2019年11月19日、アメリカの航空業界を揺るがす重要なニュースが飛び込んできました。米運輸安全委員会(NTSB)は、2018年4月17日に発生したサウスウエスト航空の「ボーイング737NG(ネクスト・ジェネレーション)」によるエンジン破損事故を重く受け止め、製造元のボーイング社に対してエンジンの設計変更を勧告したのです。
この勧告は、航空機の安全性に対する信頼を再構築するための極めて重要な一歩と言えるでしょう。NTSBとは、アメリカにおける輸送に関連する事故の原因を調査し、再発防止策を提言する独立した政府機関のことを指します。彼らの出す「勧告」には法的拘束力こそないものの、航空業界では絶対的な権威を持っており、ボーイング社もこれに速やかに応じる意向を表明しました。

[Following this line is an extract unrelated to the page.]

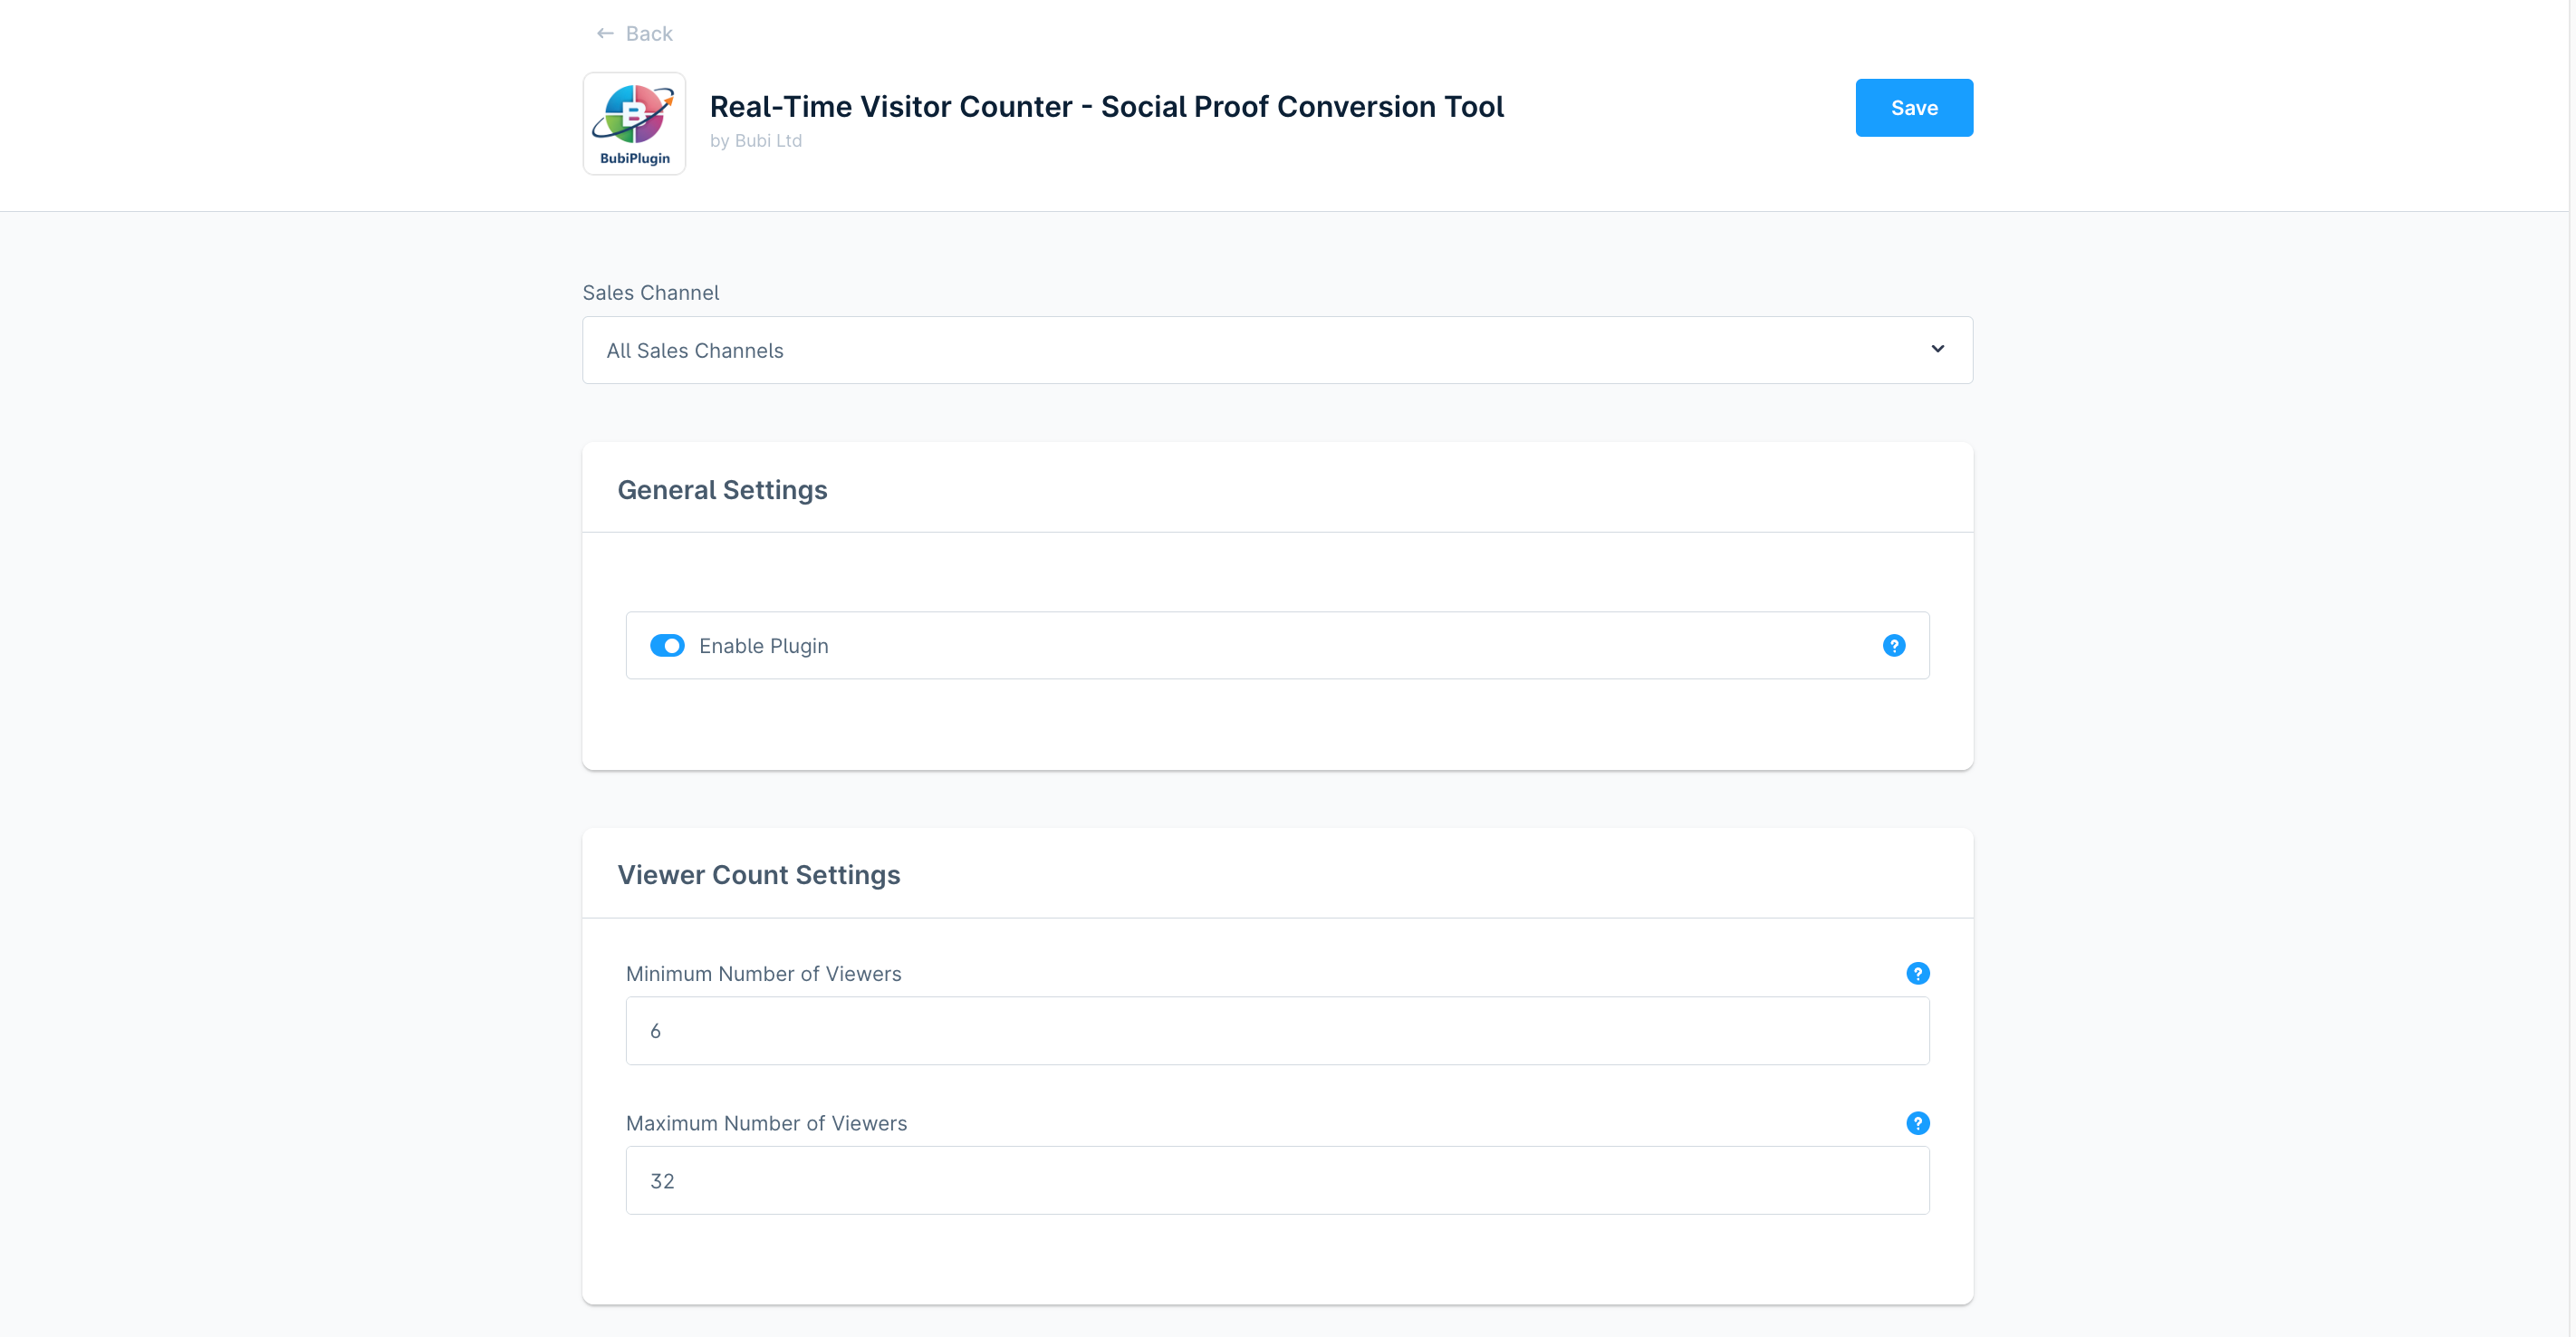The width and height of the screenshot is (2576, 1337).
Task: Focus the Minimum Number of Viewers field
Action: pyautogui.click(x=1276, y=1031)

SNS上では、空の旅を日常的に利用する人々から「安心して飛行機に乗れるように徹底的に改善してほしい」といった切実な声や、「なぜ事故から1年以上経った今なのか」という調査の慎重さに驚く意見が数多く投稿されています。かつてないほど航空機の品質管理に注目が集まっている中で、設計の見直しは避けて通れない課題だったと推察されます。
主力機737NGの信頼性と事故の背景
今回対象となった737NGシリーズは、世界中の航空会社が導入している極めて一般的なモデルです。しかし、2018年4月の事故では飛行中にエンジンのファンブレードが破損し、その破片がエンジンカウル(エンジンを覆う外装部分)を突き破って客室の窓を直撃するという、戦慄を覚える事態が発生しました。
NTSBの調査によって、既存の設計ではファンブレードが破損した際の衝撃を完全に抑え込めない可能性が浮き彫りになりました。ボーイング社は今後、破片が飛散して機体に重大な損傷を与えないよう、より堅牢な構造へと再設計を進めることになります。最新技術を駆使した安全対策の強化が、業界全体に求められているのではないでしょうか。

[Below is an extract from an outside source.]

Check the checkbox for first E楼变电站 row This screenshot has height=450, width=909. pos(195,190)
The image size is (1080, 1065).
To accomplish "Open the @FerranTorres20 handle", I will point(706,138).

ここで注目すべきは、今回の設計変更が、2度の墜落事故を起こして運航停止が続いている「737MAX」とは無関係であるという点です。737MAXは機体制御システムの不具合が問題視されていますが、737NGはあくまでエンジン構造そのものの物理的な脆弱性を克服するためのアップデートであり、混同しないよう注意が必要です。

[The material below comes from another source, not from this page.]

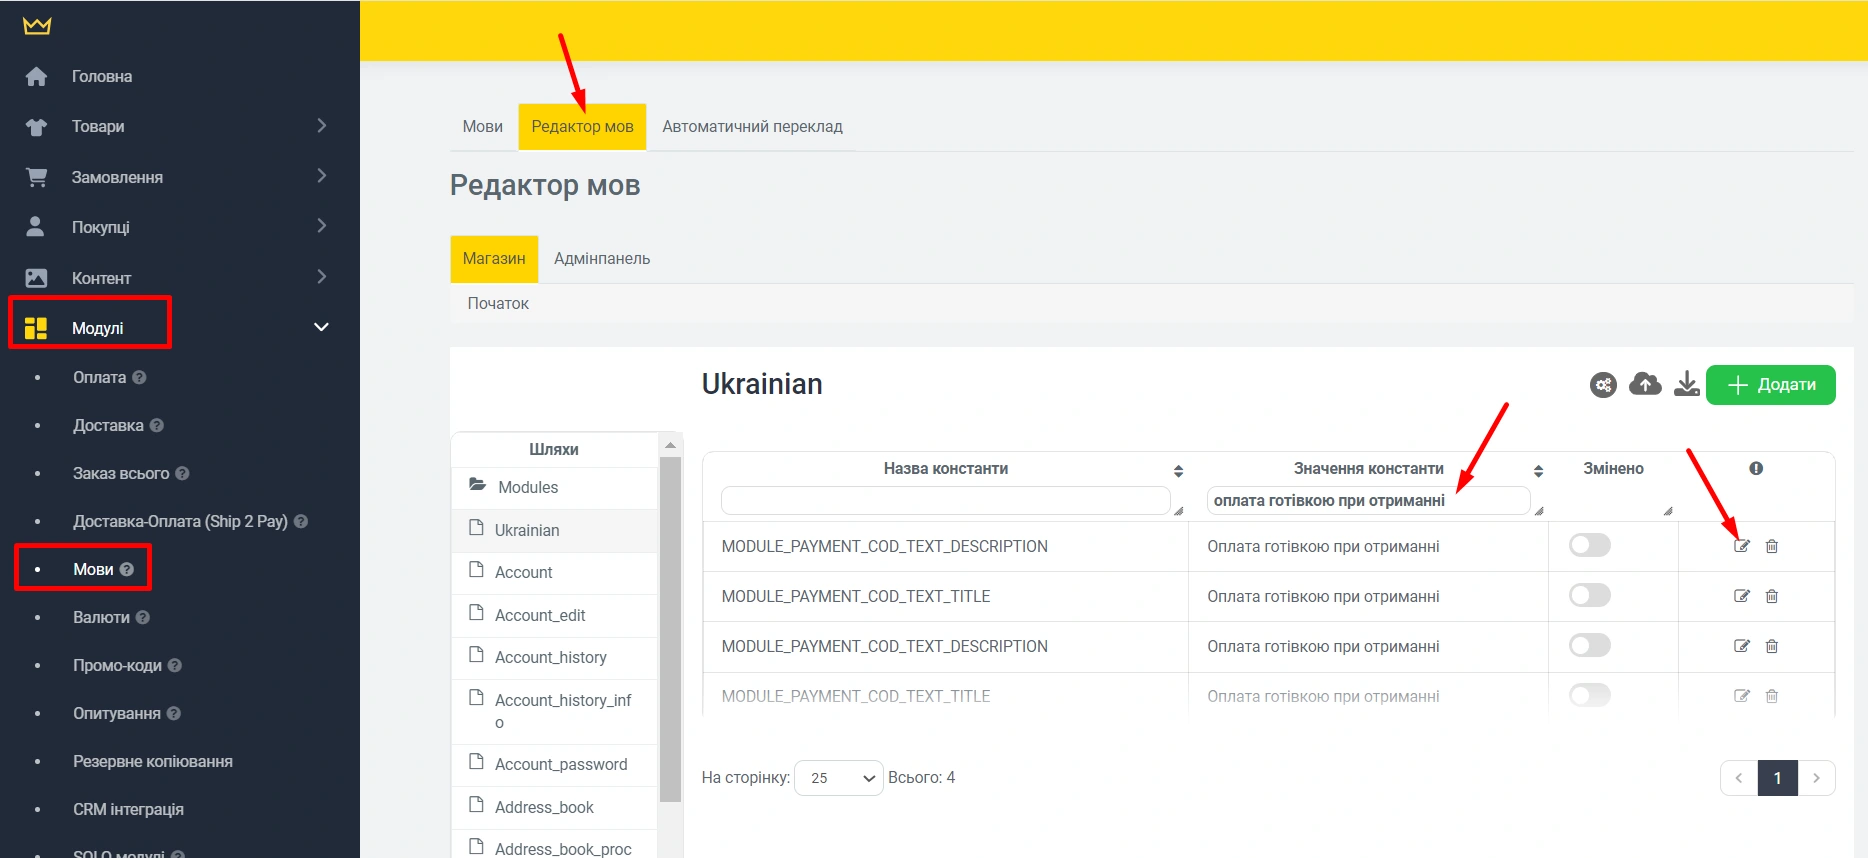Open the gear settings icon near Ukrainian
The image size is (1868, 858).
tap(1603, 385)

私個人の見解としては、今回の勧告は「想定外」を許さない航空業界の厳しい姿勢の表れだと感じています。どんなに実績のある機体であっても、新たなリスクが判明したならば、直ちに過去の設計を否定してでも進化させる勇気が重要です。ボーイング社には、この試練を乗り越え、再び「空の王者」としての信頼を取り戻してほしいと願ってやみません。